* START Data entries *

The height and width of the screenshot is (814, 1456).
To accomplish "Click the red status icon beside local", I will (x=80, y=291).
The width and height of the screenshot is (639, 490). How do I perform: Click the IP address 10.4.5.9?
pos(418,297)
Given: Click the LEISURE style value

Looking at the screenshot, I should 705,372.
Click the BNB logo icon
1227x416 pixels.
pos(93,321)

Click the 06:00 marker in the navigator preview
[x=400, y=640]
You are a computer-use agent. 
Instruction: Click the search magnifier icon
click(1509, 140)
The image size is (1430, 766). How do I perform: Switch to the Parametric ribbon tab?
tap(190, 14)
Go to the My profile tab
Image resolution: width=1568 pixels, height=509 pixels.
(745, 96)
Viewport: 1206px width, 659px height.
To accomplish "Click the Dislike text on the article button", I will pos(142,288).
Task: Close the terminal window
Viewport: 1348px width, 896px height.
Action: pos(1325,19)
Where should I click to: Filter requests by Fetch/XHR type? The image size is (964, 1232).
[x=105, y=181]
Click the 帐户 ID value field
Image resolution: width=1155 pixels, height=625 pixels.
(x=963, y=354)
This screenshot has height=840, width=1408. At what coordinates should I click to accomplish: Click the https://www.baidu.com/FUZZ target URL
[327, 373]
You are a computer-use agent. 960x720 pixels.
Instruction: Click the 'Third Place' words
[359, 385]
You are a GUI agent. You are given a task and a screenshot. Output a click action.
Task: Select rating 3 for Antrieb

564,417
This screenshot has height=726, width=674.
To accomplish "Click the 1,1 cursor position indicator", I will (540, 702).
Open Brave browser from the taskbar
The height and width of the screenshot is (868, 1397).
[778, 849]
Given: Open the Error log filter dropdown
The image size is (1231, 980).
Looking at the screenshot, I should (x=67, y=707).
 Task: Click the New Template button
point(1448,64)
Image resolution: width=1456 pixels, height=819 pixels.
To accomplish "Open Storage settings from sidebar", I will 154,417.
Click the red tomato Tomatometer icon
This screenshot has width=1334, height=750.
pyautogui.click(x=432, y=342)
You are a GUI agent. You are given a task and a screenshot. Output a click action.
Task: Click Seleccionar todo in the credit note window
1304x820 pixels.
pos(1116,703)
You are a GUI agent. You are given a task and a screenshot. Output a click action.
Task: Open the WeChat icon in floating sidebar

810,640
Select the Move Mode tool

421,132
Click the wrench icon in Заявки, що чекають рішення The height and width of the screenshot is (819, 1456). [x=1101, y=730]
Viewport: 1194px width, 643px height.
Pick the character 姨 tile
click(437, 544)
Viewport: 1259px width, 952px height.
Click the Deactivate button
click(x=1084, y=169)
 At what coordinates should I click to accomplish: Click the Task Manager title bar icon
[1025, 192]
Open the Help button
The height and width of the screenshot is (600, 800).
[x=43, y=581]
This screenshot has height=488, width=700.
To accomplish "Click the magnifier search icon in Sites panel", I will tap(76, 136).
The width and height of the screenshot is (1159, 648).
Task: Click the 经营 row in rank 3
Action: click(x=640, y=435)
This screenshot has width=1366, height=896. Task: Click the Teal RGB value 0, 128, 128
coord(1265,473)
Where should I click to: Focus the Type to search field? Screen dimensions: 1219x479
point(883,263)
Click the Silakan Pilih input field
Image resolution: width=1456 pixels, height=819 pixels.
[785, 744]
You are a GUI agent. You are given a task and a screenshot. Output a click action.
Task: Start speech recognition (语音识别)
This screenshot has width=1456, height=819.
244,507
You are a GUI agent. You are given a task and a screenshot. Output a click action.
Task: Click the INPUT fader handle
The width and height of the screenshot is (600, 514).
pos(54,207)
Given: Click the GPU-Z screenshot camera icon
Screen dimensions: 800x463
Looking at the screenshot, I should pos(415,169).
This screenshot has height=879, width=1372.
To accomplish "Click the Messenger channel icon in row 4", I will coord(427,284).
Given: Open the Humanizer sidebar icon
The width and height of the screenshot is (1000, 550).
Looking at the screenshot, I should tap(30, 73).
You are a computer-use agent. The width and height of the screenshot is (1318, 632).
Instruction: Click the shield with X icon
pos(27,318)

* END Data entries *

Reproduce all of the material above line for line, with no changes of any kind.

## Written solution:
The height and width of the screenshot is (814, 1456).
To accomplish "Click the red status icon beside local", I will (x=80, y=291).
The width and height of the screenshot is (639, 490). How do I perform: Click the IP address 10.4.5.9?
pos(418,297)
Given: Click the LEISURE style value

Looking at the screenshot, I should 705,372.
Click the BNB logo icon
1227x416 pixels.
pos(93,321)

Click the 06:00 marker in the navigator preview
[x=400, y=640]
You are a computer-use agent. 
Instruction: Click the search magnifier icon
click(1509, 140)
The image size is (1430, 766). How do I perform: Switch to the Parametric ribbon tab?
tap(190, 14)
Go to the My profile tab
Image resolution: width=1568 pixels, height=509 pixels.
(745, 96)
Viewport: 1206px width, 659px height.
To accomplish "Click the Dislike text on the article button", I will pos(142,288).
Task: Close the terminal window
Viewport: 1348px width, 896px height.
Action: pos(1325,19)
Where should I click to: Filter requests by Fetch/XHR type? The image size is (964, 1232).
[x=105, y=181]
Click the 帐户 ID value field
Image resolution: width=1155 pixels, height=625 pixels.
(x=963, y=354)
This screenshot has height=840, width=1408. At what coordinates should I click to accomplish: Click the https://www.baidu.com/FUZZ target URL
[327, 373]
You are a computer-use agent. 960x720 pixels.
Instruction: Click the 'Third Place' words
[359, 385]
You are a GUI agent. You are given a task and a screenshot. Output a click action.
Task: Select rating 3 for Antrieb

564,417
This screenshot has height=726, width=674.
To accomplish "Click the 1,1 cursor position indicator", I will (540, 702).
Open Brave browser from the taskbar
The height and width of the screenshot is (868, 1397).
[778, 849]
Given: Open the Error log filter dropdown
The image size is (1231, 980).
Looking at the screenshot, I should (x=67, y=707).
 Task: Click the New Template button
point(1448,64)
Image resolution: width=1456 pixels, height=819 pixels.
To accomplish "Open Storage settings from sidebar", I will 154,417.
Click the red tomato Tomatometer icon
This screenshot has width=1334, height=750.
pyautogui.click(x=432, y=342)
You are a GUI agent. You are given a task and a screenshot. Output a click action.
Task: Click Seleccionar todo in the credit note window
1304x820 pixels.
pos(1116,703)
You are a GUI agent. You are given a task and a screenshot. Output a click action.
Task: Open the WeChat icon in floating sidebar

810,640
Select the Move Mode tool

421,132
Click the wrench icon in Заявки, що чекають рішення The height and width of the screenshot is (819, 1456). [x=1101, y=730]
Viewport: 1194px width, 643px height.
Pick the character 姨 tile
click(437, 544)
Viewport: 1259px width, 952px height.
Click the Deactivate button
click(x=1084, y=169)
 At what coordinates should I click to accomplish: Click the Task Manager title bar icon
[1025, 192]
Open the Help button
The height and width of the screenshot is (600, 800).
[x=43, y=581]
This screenshot has height=488, width=700.
To accomplish "Click the magnifier search icon in Sites panel", I will tap(76, 136).
The width and height of the screenshot is (1159, 648).
Task: Click the 经营 row in rank 3
Action: click(x=640, y=435)
This screenshot has width=1366, height=896. Task: Click the Teal RGB value 0, 128, 128
coord(1265,473)
Where should I click to: Focus the Type to search field? Screen dimensions: 1219x479
point(883,263)
Click the Silakan Pilih input field
Image resolution: width=1456 pixels, height=819 pixels.
[785, 744]
You are a GUI agent. You are given a task and a screenshot. Output a click action.
Task: Start speech recognition (语音识别)
This screenshot has width=1456, height=819.
244,507
You are a GUI agent. You are given a task and a screenshot. Output a click action.
Task: Click the INPUT fader handle
The width and height of the screenshot is (600, 514).
pos(54,207)
Given: Click the GPU-Z screenshot camera icon
Screen dimensions: 800x463
Looking at the screenshot, I should pos(415,169).
This screenshot has height=879, width=1372.
To accomplish "Click the Messenger channel icon in row 4", I will coord(427,284).
Given: Open the Humanizer sidebar icon
The width and height of the screenshot is (1000, 550).
Looking at the screenshot, I should tap(30, 73).
You are a computer-use agent. The width and height of the screenshot is (1318, 632).
Instruction: Click the shield with X icon
pos(27,318)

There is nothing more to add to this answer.